Warm weather moved garlic harvest day to two weeks earlier than last season. Gardeners were ready!
Gardeners harvest what they want of most crops as they’re ripe and ready. Garlic is one of our share-divided crops: We harvest it all at once and divide it by the number of gardener households. This season, there were eighteen shares.
For gardeners of all ages and abilities, garlic comes out of the ground easily, Just wrap two hands around the stalk and pull.
Each type of garlic we grow—Jell strain, Moreno hillside, porcelain, and elephant garlic—is separated into two piles: seed to plant for next season and shares for gardeners to take home.
Nearly every gardener attended garlic-harvest day. Here are three shares of garlic and yellow onions (we’ll harvest red onions and shallots soon) awaiting pickup.
The heads that will be separated into garlic seeds (1 clove = 1 seed) are drying indoors. In the fall, once frosts begin but before the ground freezes, we’ll plant next season’s crop. We wait so the seeds don’t sprout before winter but rather begin growing in early spring.
The rest of the garlic, divided into shares, goes home with gardeners. Garlic is delicious fresh. Any that doesn’t get eaten right up can be dried for months and months of storage. Garlic is one of the garden’s most successful crop and a gardener favorite too.

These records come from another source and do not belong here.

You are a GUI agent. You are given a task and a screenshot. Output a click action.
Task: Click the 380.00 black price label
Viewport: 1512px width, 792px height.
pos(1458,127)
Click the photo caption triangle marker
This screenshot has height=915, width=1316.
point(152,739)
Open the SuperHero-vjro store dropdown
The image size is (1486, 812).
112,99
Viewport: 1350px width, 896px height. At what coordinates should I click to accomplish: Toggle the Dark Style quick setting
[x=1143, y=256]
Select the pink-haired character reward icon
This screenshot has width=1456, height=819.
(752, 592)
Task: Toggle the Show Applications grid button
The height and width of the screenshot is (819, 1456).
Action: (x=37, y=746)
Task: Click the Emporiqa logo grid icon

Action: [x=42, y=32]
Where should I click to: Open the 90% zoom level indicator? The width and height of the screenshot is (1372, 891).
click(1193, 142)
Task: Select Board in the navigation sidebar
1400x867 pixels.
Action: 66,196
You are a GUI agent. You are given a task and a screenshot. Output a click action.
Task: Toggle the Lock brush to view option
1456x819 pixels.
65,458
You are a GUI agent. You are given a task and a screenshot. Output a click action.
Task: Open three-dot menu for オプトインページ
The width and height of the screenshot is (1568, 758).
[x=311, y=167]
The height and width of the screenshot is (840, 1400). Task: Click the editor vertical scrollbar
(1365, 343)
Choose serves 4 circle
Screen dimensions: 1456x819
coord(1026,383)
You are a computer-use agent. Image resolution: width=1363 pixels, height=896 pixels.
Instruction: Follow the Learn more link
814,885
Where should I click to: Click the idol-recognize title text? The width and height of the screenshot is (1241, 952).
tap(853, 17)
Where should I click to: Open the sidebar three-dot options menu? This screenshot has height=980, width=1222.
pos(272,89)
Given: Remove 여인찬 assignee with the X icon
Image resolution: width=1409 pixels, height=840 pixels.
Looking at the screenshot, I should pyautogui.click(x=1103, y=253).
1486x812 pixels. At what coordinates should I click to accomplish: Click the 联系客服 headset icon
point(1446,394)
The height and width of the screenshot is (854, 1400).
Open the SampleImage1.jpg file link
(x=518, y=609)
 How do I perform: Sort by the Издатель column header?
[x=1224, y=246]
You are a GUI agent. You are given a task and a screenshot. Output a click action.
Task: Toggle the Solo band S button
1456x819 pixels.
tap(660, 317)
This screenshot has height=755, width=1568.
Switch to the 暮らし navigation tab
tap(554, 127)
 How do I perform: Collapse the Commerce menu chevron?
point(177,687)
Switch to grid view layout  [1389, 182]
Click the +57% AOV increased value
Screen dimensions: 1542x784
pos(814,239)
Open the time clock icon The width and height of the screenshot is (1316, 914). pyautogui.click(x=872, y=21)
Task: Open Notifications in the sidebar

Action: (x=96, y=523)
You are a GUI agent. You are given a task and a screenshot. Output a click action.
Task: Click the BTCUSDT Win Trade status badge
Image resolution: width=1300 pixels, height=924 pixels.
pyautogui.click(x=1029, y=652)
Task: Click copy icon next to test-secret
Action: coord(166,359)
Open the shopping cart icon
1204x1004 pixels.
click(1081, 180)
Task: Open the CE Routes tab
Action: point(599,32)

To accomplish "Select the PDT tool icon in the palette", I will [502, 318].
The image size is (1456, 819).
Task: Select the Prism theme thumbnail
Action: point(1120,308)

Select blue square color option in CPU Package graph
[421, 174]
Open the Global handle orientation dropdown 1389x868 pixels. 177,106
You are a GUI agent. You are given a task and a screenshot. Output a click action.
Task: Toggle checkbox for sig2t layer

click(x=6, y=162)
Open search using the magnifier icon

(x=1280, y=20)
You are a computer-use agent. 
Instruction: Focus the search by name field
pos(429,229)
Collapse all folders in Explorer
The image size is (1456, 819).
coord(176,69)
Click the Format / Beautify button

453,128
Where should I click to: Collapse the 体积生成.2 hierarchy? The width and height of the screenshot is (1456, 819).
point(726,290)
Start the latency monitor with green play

Here’s how one gardener stores garden garlic in a basement mechanical room. Garlic is delicious fresh, right out of the ground. Because our garlic harvest is more than most gardeners’ households can use up while it’s fresh, drying, or curing, the garlic in a dry, airy space preserves it for many months, sometimes more than a year. The longer it cures, the sharper the taste, Yum!